March 5, 2003


Filed under: Uncategorized — Jim @ 11:20 pm


(Continued from March 7, 2003)

Third Installment: Sergeant Steele Introduces Torts

It was Tuesday morning, approximately 8:20 a.m. Just about everyone enrolled in the class was already in the lecture hall. Although few of the students would admit it, their uncharacteristic punctuality resulted from having been put through the wringer the previous Friday by Sgt. Steele and having been warned about arriving to class on time.

Steele was the subject of virtually all the separate classroom conversations taking place that morning. In fact, the students had talked about little else since last Friday’s class. Even in the “Five to Four,” the local pub frequented by haggard law students, the weekend’s topic of discussion had been Sgt. Steele, or “General Patton,” as he was angrily referred to by some of the students, but only after being fortified by a half dozen Coronas and a peek over the shoulder just to rule out the one in a million chance that Steele would be in the bar.

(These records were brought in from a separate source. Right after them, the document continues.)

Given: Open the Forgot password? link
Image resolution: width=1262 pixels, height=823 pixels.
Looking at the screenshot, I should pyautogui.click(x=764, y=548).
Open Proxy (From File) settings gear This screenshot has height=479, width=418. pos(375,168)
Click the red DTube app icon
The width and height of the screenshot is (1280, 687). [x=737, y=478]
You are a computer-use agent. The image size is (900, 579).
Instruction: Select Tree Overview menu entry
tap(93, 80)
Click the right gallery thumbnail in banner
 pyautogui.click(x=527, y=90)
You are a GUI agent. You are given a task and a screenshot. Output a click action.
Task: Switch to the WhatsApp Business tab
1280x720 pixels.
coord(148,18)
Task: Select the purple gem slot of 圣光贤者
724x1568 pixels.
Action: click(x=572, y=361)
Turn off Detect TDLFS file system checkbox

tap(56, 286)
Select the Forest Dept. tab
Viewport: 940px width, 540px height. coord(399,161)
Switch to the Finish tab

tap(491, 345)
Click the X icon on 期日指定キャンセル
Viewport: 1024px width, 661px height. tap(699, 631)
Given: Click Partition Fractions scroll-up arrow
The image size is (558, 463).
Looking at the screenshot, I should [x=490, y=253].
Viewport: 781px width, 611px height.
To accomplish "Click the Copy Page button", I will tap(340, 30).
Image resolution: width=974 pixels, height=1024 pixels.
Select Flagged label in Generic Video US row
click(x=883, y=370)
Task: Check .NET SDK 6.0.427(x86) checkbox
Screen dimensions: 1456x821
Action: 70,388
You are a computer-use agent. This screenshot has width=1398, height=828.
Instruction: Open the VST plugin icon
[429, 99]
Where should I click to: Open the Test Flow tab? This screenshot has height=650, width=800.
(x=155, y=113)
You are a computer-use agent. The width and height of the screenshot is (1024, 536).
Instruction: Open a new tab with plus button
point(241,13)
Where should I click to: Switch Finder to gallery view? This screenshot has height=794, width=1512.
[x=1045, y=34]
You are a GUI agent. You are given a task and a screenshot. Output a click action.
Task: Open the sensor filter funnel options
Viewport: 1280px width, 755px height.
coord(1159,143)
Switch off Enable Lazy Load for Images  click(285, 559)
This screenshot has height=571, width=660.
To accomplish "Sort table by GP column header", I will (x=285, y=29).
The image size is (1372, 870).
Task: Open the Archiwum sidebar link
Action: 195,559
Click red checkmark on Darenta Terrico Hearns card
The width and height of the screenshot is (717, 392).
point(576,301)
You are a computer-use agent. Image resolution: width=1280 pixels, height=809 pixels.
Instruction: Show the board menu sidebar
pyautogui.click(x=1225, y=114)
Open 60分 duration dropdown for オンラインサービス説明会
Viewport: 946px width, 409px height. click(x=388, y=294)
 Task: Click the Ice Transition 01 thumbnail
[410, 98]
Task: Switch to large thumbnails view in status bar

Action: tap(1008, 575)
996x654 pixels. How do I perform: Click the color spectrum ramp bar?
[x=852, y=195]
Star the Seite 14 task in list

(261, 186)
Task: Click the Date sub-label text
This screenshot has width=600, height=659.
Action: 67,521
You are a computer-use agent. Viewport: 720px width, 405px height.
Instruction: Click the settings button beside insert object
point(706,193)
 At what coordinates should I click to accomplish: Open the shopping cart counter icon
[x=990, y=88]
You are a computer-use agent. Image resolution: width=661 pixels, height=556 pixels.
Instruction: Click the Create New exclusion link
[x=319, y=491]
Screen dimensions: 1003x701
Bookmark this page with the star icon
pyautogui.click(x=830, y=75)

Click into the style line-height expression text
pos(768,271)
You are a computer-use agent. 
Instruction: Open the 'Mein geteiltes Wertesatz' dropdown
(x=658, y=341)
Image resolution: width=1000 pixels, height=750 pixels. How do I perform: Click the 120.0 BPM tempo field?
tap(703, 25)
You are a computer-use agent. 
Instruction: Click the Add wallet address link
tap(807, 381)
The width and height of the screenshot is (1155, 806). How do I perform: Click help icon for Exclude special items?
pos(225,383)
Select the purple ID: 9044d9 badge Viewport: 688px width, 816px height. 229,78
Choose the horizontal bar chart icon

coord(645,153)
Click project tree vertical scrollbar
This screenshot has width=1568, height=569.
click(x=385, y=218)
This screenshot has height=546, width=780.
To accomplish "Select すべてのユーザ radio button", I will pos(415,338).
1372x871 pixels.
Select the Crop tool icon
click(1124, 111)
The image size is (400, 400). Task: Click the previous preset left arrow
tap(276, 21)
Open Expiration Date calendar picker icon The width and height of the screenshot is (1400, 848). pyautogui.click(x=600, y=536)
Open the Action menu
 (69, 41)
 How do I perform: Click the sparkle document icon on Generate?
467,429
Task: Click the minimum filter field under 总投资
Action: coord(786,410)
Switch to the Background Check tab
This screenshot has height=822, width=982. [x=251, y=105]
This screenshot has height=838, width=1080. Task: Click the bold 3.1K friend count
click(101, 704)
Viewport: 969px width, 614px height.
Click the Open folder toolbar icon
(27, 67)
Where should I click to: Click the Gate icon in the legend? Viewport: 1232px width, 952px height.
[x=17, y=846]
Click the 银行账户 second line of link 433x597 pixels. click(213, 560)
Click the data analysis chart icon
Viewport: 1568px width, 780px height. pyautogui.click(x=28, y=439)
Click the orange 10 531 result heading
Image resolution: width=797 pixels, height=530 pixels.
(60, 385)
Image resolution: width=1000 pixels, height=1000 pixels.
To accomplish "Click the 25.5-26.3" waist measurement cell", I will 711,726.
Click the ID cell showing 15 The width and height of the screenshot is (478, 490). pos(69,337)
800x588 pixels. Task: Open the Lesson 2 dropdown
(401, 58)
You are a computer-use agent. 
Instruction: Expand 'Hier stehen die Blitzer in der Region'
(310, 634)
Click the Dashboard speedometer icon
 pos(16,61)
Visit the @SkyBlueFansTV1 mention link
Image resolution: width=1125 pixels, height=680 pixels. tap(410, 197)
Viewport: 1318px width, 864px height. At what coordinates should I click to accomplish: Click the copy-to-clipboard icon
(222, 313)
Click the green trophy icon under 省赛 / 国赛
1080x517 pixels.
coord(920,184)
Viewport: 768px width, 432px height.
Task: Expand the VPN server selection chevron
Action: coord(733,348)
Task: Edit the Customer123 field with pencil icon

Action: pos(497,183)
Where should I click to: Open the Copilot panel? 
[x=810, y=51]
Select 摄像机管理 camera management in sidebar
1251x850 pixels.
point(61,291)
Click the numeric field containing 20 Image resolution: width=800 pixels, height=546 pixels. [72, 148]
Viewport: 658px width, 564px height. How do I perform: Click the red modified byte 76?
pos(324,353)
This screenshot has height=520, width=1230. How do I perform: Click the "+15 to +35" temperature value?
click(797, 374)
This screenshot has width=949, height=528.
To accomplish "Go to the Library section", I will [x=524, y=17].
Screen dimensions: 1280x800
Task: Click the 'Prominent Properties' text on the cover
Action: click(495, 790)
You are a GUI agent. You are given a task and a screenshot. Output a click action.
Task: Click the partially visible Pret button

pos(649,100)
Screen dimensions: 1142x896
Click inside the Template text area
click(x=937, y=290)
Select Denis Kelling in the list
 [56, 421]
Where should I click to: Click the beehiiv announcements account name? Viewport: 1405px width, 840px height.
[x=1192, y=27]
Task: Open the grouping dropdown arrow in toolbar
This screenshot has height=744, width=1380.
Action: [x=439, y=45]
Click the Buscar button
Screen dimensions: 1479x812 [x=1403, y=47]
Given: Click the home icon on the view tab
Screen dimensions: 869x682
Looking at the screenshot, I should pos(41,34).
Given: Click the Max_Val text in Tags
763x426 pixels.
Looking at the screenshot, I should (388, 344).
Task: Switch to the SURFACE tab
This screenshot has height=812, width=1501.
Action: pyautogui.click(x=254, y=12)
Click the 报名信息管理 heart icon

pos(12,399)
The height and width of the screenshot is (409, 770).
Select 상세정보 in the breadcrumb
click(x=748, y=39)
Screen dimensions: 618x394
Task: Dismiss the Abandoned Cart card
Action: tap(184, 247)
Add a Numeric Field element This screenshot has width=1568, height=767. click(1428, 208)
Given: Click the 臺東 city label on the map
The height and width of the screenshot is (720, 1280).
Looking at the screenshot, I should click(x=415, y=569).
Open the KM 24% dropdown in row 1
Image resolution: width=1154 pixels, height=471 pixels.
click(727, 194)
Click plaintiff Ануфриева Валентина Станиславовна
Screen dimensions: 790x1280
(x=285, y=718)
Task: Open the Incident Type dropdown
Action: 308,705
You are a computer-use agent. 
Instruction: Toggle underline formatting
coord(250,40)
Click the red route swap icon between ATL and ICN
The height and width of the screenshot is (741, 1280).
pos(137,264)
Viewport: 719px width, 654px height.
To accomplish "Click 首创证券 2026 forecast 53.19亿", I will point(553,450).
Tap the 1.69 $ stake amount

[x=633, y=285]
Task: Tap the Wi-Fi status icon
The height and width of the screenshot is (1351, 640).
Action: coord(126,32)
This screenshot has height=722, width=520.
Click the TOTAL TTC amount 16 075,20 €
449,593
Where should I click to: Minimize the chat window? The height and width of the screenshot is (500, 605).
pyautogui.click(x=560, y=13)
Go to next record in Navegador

The consensus that had formed over the weekend was that Dean Maxwell’s decision to hire Steele to boost the school’s lagging performance on the torts portion of the bar exam was a horrible mistake. Surely the Dean would not tolerate Steele’s running the class as if it were a basic training company. The students reasoned that this is, after all, a law school and they are law students; this is not an Army base and they damned sure had not enlisted in the Army. This problem had to be nipped in the bud. To that end, several students vowed to complain to the Dean about Steele first thing Monday morning.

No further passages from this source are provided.